With that in mind, I took a class in American Politics during my first semester. I learned a lot in that class, but nothing so valuable as what I learned about myself: Politics did not suit my interests. As you can imagine, this revelation left me extremely perplexed and frustrated. I thought I should have some idea of what I wanted to study, and that was not the case. (I’ve since realized that knowing what you don’t want to study is as valuable as figuring out what you do.)
Call on the experts
My adviser at the time, Doug Harris, Ph.D., helped me sort through my thoughts. After writing a list of my strengths and weaknesses, we came to the conclusion that a major in the Sellinger School of Business and Management would be more in line with my interests and goals. I told Dr. Harris that I enjoyed working with others, networking, analyzing data, and problem solving. With that in mind, I narrowed my choices down to three possible majors: finance, marketing, and international business.
I decided to take the core classes offered in Sellinger, which gave me a better grasp about what a business degree of study entailed. I recall taking my first marketing class, MK 240 with Jason Zhang, Ph.D., associate professor of marketing. Everything about that class intrigued me. I knew then that marketing was the major I wanted to pursue. It was, more or less, a gut decision.
Match interest with purpose
I felt I was back on track with my academic path, but in addition to my studies, I wanted to recognize and further explore my interest and passion in problem solving. I was taking an Information Systems introductory class as part of my business major, and I soon discovered I really enjoyed this subject. As a result, I decided to minor in Information Systems (IS). While I did this for my own intellectual satisfaction, I soon learned that having a minor in IS made me more marketable to employers when I started my job search.
When I was looking for resources to help me discern my major, I found talking with professors about their career paths and meeting with my advisor helped me through this process. The faculty members at Loyola want you to succeed, so if they don’t have the answers, they do know the direction to point you in. With the support and guidance of my professors, the process of selecting a field of study was far less challenging than I had expected.
I’ve been fortunate to have great professors throughout my college career. Professor Zhang was essential in helping me to realize that marketing was the field of study that I wanted to pursue. I recall sitting down with him and talking about post college opportunities in the business world. He has been very supportive throughout my time at Loyola and was always available and easy to communicate with. And Astrid Schmidt-King, J.D., LL.M., really helped me prepare for my job interview process by giving me great advice. She was my professor for Legal Environment of Business, a class I took first semester my senior year.

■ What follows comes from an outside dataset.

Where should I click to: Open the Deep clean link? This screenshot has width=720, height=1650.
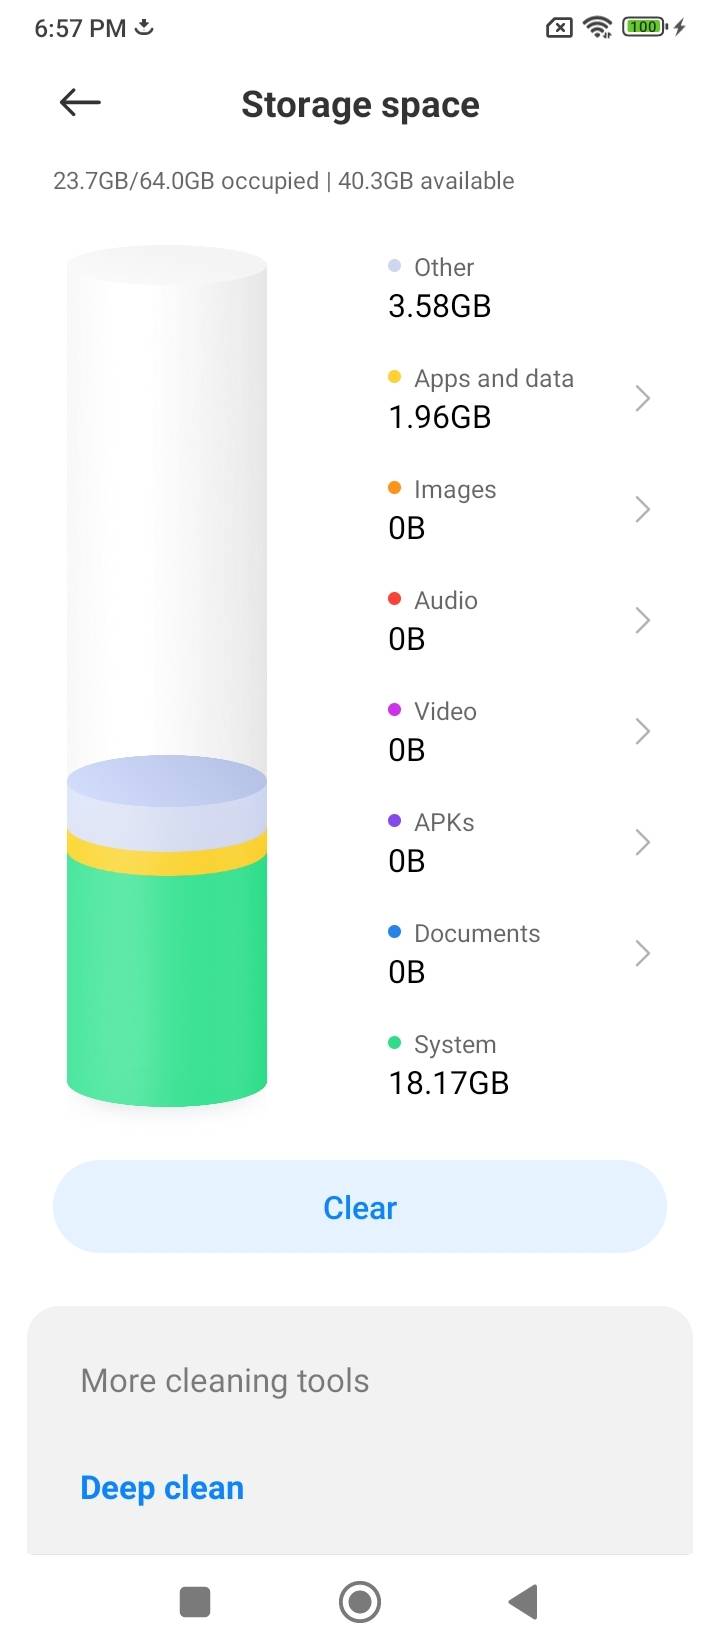[162, 1488]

In addition, Loyola’s Career Center was a huge resource in both preparing for and lining up interviews with potential employers. I’ve recognized how beneficial the networking connections are through Loyola and with alumni. Loyola students have incredible access to connections, both in the Baltimore-D.C. metro area and all over the country—and world—through the Greyhound network.
Keep three things in mind
My journey in choosing a field of study has diverged at several points while at Loyola, and my experience taught me a few valuable lessons that I hope will inspire future Greyhounds, particularly if there are no “ah-ha!” moments during those first weeks (and even your first year) on campus:
1. Let life work itself out. The less pressure you put on yourself to have a concrete plan, the more you make yourself open to discovering a passion, which could then lead to an area of study.

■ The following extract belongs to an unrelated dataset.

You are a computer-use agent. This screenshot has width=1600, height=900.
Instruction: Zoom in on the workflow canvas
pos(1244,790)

2. Don’t be afraid to ask for help, even if that help is just listening to you talk through your decision-making process, your goals, and your interests.
3. At Loyola, there is an abundance of support, guidance, and expertise to be tapped from faculty, administrators, student service departments, and even upperclassmen who have been through the process.
Fast-forward to my senior year, and I am thrilled to say I have accepted a job, which I will start this summer after graduation. Nobody is more surprised than I am to say my job is in the finance sector. I did not think I would end up in finance, given that I concentrated my business focus on marketing, but this is why it is important to embrace the breadth and depth of the academic offerings at Loyola, and equally as important to keep an open mind. I will be bringing everything I learned at Loyola—not only from my business classes, but from core classes, service-learning, studying abroad, and internship experiences—as I begin my next chapter.